Charles Brazier, Gerhard Widmer,
"On-Line Audio-to-Lyrics Alignment Based on a Reference Performance"
: Proceedings of the 22nd International Society for Music Information Retrieval (ISMIR) Conference, 11-2021
On-Line Audio-to-Lyrics Alignment Based on a Reference Performance
Sprache des Titels:
Proceedings of the 22nd International Society for Music Information Retrieval (ISMIR) Conference
Audio-to-lyrics alignment has become an increasingly active research task in MIR, supported by the emergence of several open-source datasets of audio recordings with word-level lyrics annotations. However, there are still a number of open problems, such as a lack of robustness in the face of severe duration mismatches between audio and lyrics representation; a certain degree of language-specificity caused by acoustic differences across languages; and the fact that most successful methods in the field are not suited to work in real-time.

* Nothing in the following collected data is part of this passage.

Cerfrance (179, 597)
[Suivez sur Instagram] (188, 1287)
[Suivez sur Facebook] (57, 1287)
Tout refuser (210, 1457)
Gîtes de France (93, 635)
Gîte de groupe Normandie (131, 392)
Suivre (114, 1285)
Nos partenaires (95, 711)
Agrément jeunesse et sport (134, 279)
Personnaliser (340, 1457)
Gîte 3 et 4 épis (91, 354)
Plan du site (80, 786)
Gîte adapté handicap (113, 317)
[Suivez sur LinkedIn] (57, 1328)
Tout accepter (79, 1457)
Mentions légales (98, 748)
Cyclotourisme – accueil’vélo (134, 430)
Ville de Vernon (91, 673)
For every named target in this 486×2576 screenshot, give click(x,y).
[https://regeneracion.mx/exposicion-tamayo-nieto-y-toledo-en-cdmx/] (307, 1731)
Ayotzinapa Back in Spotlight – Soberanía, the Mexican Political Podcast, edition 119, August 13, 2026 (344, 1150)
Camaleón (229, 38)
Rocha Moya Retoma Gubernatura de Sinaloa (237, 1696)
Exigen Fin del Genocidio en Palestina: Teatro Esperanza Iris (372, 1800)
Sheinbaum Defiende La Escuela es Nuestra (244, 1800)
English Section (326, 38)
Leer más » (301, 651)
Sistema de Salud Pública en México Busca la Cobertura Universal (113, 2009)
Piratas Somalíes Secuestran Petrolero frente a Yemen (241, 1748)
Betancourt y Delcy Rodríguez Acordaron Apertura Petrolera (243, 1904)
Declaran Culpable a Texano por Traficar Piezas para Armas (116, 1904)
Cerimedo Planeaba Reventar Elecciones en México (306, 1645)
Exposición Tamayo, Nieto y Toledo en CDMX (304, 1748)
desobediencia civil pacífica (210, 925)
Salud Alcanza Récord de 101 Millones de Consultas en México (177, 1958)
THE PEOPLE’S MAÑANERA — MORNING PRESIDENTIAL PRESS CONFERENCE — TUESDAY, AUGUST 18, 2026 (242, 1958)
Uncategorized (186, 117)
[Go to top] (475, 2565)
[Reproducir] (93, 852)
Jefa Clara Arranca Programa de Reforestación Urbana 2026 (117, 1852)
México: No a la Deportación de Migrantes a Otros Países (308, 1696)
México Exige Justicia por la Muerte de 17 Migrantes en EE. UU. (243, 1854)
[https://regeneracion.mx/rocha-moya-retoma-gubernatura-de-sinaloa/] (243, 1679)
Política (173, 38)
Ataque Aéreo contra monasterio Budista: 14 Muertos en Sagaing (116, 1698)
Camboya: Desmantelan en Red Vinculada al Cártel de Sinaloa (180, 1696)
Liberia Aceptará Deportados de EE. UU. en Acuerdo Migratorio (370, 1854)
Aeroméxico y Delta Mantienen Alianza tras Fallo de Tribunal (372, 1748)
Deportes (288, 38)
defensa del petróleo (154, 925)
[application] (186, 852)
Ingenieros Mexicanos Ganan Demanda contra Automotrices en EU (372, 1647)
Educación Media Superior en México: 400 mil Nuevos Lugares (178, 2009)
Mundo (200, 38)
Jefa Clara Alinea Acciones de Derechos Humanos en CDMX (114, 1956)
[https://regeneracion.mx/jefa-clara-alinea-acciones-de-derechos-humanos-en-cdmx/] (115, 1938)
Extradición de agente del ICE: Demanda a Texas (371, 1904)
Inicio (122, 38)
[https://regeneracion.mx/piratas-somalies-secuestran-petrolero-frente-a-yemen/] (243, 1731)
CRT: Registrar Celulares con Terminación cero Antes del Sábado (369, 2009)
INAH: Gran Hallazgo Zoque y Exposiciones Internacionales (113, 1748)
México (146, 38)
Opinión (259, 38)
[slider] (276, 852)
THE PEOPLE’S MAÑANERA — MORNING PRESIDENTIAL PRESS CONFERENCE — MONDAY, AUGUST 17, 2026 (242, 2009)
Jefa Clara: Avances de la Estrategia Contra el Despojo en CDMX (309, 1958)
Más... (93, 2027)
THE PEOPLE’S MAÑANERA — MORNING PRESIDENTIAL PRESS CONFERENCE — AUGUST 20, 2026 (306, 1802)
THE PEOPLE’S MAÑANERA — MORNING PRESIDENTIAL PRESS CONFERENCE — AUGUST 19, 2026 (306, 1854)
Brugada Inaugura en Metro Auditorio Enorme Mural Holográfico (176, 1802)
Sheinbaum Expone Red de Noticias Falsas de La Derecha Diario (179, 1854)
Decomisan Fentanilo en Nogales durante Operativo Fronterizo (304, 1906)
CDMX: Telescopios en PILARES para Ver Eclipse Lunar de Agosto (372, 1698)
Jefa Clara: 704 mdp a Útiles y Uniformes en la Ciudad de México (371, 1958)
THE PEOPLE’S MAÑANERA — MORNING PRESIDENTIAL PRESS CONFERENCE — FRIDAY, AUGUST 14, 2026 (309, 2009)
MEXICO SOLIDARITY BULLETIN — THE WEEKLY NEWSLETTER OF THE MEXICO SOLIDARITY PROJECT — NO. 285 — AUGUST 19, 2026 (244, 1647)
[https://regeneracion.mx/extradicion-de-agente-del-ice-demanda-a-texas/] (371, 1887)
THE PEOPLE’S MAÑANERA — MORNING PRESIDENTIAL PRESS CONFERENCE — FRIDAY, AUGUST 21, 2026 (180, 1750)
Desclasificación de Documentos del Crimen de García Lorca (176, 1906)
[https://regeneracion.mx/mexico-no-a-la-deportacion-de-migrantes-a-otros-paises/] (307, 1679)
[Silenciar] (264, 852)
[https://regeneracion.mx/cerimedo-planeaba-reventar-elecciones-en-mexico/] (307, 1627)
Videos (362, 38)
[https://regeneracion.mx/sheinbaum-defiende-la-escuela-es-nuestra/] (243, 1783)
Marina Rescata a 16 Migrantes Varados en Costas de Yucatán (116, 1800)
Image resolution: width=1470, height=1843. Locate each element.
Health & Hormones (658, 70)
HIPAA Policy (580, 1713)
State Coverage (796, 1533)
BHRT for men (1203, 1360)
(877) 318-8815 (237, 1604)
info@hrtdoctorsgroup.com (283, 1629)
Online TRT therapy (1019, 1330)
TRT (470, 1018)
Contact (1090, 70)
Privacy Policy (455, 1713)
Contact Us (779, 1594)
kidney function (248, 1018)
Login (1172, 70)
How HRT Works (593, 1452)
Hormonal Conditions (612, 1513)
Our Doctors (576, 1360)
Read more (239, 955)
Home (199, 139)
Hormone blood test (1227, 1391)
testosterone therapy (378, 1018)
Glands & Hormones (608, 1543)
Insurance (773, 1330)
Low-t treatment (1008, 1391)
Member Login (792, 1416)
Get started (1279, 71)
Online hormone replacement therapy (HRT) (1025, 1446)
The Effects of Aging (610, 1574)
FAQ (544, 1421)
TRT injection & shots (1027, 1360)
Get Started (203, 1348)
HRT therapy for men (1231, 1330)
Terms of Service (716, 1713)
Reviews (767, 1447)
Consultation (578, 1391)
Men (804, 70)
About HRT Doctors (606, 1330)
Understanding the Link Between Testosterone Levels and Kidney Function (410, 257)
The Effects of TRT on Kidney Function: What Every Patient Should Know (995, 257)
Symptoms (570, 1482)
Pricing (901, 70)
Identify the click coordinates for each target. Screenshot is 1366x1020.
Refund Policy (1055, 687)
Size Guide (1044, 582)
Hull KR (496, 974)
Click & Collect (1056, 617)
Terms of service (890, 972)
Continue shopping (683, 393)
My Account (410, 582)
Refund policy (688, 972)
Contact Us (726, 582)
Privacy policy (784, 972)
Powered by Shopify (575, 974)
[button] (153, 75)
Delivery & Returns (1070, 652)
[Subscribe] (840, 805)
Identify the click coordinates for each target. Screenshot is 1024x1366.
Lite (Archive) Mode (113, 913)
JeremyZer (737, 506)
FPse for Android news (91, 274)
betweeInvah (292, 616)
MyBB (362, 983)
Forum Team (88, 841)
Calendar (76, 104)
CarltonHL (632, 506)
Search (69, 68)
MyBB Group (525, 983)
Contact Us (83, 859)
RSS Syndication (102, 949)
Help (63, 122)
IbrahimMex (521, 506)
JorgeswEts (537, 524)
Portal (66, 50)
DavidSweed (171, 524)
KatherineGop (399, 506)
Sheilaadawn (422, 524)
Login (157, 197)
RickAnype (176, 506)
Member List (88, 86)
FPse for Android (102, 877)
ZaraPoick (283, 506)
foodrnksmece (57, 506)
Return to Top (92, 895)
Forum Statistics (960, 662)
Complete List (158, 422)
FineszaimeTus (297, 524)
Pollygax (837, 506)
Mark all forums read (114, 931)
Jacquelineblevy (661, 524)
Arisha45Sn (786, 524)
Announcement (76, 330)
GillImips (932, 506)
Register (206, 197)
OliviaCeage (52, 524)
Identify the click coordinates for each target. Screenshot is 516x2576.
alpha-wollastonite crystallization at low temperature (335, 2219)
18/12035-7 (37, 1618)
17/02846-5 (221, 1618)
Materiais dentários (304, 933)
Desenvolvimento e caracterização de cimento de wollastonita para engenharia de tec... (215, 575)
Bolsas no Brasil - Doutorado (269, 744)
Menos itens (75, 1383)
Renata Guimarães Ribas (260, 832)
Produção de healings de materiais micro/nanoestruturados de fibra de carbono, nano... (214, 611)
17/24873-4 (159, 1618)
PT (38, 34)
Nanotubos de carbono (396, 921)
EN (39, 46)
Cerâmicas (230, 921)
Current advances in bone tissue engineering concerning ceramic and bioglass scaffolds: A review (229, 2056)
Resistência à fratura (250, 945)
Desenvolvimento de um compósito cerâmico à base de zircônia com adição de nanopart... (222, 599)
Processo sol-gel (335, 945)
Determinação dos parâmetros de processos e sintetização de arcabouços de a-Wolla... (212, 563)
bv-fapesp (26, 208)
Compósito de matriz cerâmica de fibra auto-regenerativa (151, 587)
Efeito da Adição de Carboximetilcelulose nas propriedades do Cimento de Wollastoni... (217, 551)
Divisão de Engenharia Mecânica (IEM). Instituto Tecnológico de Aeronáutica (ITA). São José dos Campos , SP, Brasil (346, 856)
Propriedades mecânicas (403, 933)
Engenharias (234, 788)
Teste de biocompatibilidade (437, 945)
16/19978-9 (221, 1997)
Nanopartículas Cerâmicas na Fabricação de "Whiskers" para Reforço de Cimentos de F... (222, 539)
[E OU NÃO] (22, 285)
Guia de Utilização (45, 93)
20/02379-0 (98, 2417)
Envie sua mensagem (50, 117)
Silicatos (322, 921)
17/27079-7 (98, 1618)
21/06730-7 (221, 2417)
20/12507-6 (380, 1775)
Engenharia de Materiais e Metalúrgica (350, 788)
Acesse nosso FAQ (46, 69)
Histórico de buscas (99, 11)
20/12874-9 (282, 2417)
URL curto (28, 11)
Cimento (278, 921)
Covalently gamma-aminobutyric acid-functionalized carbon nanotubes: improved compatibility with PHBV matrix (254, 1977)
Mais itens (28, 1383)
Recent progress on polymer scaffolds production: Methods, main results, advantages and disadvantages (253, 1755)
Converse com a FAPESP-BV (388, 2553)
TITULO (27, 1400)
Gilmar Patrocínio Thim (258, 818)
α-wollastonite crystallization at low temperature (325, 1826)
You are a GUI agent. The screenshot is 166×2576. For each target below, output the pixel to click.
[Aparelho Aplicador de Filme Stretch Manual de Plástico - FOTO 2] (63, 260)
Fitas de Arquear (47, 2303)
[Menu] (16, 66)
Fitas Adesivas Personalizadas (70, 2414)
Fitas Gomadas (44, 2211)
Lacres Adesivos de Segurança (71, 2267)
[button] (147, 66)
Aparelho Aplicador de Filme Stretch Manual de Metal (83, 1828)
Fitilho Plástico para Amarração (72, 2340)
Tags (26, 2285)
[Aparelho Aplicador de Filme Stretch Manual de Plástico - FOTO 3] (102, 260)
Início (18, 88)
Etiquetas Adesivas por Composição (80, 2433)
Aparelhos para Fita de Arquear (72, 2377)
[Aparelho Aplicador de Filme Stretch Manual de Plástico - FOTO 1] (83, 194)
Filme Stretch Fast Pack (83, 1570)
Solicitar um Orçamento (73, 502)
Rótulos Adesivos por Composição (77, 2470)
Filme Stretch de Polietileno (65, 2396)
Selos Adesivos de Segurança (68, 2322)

Real-time lyrics alignment (tracking) would have many useful applications, such as fully automated subtitle display in live concerts and opera. In this work, we describe the first real-time-capable audio-to-lyrics alignment pipeline that is able to robustly track the lyrics of different languages, without additional language information. The proposed model predicts, for each audio frame, a probability vector over (European) phoneme classes, using a very small temporal context, and aligns this vector with a phoneme posteriogram matrix computed beforehand from another recording of the same work, which serves as a reference and a proxy to the written-out lyrics. We evaluate our system's tracking accuracy on the challenging genre of classical opera. Finally, robustness to out-of-training languages is demonstrated in an experiment on Jingju (Beijing opera).